The OES2 push, what it means to me.

| 3 Comments
With the release of OES2 pushed to Christmas, or possibly BrainShare 2008, I'm in a hard spot. The magnitude of this migration means that I have one period a year I can pull that off, and that is the last week in August and the first two weeks of September. If I don't have code in that period, I can't migrate. Period.

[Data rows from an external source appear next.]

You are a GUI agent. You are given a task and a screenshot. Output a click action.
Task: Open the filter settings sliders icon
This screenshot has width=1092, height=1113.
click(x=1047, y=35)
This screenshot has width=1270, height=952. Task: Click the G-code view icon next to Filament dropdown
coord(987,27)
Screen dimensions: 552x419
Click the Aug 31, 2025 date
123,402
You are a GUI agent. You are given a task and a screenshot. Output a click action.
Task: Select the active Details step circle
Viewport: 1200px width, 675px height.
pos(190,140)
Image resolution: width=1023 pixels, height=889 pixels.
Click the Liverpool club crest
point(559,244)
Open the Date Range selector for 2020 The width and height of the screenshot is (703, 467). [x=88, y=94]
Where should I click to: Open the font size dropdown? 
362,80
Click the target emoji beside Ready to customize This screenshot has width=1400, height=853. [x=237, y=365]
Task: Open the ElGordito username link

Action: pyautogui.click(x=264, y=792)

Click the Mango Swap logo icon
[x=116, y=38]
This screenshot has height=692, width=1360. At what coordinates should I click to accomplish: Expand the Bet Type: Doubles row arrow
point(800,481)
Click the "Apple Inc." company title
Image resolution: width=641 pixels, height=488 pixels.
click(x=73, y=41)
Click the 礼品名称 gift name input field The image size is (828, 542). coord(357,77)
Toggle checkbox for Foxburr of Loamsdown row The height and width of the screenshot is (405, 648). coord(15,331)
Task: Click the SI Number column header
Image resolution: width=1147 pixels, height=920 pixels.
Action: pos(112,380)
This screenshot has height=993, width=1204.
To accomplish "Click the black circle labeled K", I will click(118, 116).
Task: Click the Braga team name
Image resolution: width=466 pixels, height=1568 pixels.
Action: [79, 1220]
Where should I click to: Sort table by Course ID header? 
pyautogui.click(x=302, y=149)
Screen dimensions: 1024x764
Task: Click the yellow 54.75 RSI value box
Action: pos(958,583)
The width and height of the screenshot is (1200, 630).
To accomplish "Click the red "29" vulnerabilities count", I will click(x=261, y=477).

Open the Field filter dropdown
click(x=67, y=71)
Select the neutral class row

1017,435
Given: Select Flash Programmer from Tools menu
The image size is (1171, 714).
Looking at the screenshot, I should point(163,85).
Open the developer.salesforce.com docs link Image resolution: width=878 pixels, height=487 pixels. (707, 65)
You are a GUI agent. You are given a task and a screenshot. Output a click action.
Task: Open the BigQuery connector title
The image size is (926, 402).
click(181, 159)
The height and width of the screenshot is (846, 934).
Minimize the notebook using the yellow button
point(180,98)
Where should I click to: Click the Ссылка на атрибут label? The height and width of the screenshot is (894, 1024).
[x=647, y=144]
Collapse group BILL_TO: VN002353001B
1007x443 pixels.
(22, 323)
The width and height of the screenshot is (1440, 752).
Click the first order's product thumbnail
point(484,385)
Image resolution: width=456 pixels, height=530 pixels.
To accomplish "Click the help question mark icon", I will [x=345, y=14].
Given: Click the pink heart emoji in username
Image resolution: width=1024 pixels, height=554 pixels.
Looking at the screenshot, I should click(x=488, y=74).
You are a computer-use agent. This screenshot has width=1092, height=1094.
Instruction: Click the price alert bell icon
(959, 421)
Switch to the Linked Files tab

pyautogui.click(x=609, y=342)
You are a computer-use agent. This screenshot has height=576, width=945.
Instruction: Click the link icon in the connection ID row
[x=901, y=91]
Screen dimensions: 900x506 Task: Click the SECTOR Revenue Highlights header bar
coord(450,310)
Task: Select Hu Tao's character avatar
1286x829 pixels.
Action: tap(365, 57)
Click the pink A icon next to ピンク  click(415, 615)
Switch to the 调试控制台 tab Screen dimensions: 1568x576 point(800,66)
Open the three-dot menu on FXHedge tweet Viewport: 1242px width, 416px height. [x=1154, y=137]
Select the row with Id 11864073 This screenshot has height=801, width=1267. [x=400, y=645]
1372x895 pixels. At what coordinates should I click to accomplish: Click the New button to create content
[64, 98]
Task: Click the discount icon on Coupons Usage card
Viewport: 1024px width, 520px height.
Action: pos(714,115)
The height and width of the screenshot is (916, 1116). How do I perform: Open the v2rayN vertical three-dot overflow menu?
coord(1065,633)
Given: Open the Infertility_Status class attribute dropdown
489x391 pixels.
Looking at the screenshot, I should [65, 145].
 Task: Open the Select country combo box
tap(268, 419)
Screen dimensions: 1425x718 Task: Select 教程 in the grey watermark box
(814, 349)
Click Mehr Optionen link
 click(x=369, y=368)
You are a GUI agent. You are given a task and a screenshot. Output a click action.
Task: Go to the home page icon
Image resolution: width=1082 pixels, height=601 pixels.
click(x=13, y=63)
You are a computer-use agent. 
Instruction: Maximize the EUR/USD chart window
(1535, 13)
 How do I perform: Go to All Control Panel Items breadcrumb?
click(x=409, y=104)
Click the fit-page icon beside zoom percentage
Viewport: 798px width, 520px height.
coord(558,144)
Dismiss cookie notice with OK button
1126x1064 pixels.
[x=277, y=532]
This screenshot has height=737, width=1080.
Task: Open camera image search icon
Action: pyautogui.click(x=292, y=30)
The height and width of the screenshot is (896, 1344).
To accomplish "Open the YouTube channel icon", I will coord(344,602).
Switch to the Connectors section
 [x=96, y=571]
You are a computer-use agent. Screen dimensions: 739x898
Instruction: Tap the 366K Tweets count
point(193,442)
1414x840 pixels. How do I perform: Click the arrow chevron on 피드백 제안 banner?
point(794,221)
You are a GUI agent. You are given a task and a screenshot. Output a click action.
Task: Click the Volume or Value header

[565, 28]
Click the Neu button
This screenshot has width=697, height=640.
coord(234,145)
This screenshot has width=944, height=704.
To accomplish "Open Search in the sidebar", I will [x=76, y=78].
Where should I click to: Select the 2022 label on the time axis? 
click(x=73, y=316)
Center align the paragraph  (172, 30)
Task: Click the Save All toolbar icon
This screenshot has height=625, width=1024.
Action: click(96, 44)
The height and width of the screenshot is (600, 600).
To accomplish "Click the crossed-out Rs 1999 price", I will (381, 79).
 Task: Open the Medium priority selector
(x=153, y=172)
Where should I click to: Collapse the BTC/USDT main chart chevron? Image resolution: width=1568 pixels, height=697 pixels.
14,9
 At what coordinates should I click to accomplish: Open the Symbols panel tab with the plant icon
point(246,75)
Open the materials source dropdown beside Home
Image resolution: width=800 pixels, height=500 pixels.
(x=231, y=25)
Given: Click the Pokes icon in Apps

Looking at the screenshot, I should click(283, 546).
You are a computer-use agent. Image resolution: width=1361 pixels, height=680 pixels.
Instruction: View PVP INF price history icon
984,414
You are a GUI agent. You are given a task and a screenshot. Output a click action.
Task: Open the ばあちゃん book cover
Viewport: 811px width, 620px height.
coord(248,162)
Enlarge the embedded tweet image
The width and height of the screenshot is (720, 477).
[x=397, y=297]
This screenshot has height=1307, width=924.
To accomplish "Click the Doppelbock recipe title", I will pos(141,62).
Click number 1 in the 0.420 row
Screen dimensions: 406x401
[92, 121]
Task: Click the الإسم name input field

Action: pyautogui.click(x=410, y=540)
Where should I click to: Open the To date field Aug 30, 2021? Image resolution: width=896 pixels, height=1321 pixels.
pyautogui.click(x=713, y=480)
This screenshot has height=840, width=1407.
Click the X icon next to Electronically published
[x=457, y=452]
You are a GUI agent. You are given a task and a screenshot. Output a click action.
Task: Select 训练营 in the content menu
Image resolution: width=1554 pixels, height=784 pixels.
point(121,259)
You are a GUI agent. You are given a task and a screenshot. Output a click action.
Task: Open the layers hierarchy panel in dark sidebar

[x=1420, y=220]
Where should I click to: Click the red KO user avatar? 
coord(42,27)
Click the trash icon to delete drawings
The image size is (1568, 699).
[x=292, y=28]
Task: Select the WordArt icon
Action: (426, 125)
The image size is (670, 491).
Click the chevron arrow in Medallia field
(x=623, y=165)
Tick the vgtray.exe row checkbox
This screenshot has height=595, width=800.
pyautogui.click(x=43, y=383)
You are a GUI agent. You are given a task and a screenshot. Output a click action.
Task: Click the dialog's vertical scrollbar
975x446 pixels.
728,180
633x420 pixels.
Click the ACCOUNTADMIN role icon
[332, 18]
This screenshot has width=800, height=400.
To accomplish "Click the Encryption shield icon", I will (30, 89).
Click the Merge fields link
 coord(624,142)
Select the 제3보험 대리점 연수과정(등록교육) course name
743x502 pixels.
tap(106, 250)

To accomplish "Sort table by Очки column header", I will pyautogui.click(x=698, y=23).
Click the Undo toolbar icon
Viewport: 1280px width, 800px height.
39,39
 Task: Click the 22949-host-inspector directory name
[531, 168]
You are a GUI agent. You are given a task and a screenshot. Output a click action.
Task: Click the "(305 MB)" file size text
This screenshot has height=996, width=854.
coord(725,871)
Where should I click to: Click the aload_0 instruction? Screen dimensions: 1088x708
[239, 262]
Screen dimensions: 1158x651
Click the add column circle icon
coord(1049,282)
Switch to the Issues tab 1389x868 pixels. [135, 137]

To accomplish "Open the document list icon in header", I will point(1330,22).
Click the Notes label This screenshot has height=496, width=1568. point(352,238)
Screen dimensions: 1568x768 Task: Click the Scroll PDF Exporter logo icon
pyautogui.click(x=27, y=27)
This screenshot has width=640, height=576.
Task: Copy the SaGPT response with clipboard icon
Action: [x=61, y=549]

As I learned at BrainShare this year, the Apple Filing Protocol stack on OES2-Linux is not eDirectory integrated. This is a project stopper for us, so we need that to be in place before we migrate. They quoted us, "Possibly SP1 timeframe, definitely not first-customer-ship, but don't hold us to it." They learned of the AFP problem at BrainShare and said they'd get right on it to try and get that in. That told me that summer 2008 would be the earliest I could expect to have the eDir integrated AFP stack.

Since I don't think Novell is planning on pushing OES2 ship to summer 2008, I suspect the AFP stack will be in with SP1. I consider it likely that OES2 SP1 will ship about the same time as SLE10 SP2. Which means I have real strong doubts that I'll be doing an OES2-Linux migration during next year's intersession. So we'll probably end up staying on NetWare for file-serving at least until 2009. In 2009 those NetWare servers may very well be in either an ESX or Xen virtual container, but it'll still be the 32-bit NetWare code doing the serving. That said, the web and print services (MyFiles, MyWeb, iprint) may move earlier, as they do not have the same AFP dependency.

Our storage needs on the WUF cluster are already pushing the boundaries of the 32-bit memory space. I'd be a lot happier of I could throw another 2 gigs of RAM at the file-servers in order to keep their cache-levels at a good spot. Can't do that on 32-bit NetWare, at least not while expecting improved performance. In 2009 we'll be managing anywhere from 12 to 18 terabytes of data on WUF, with a good chunk of it active. That is a situation that screams for 64-bit limits to memory space in order to provide zippy performance.

Thus, I am worried. Please, Novell. Ship at Christmas. It'll make my schedules look a LOT less grim.

3 Comments

This post has been removed by the author.

From where did you hear that OES2 is pushed out to Christmas? I heard directly from Jeff Jaffe within the last week that September is the target.

A Cool Blogs post suggested that a public beta would be out soon, maybe. Having a public beta cycle seems to me to add a few months to what I had assumed (i.e. no public beta, direct from closed beta to release), and that landed it "end of Q4" rather than "end of Q3" like I'm hearing is the real target.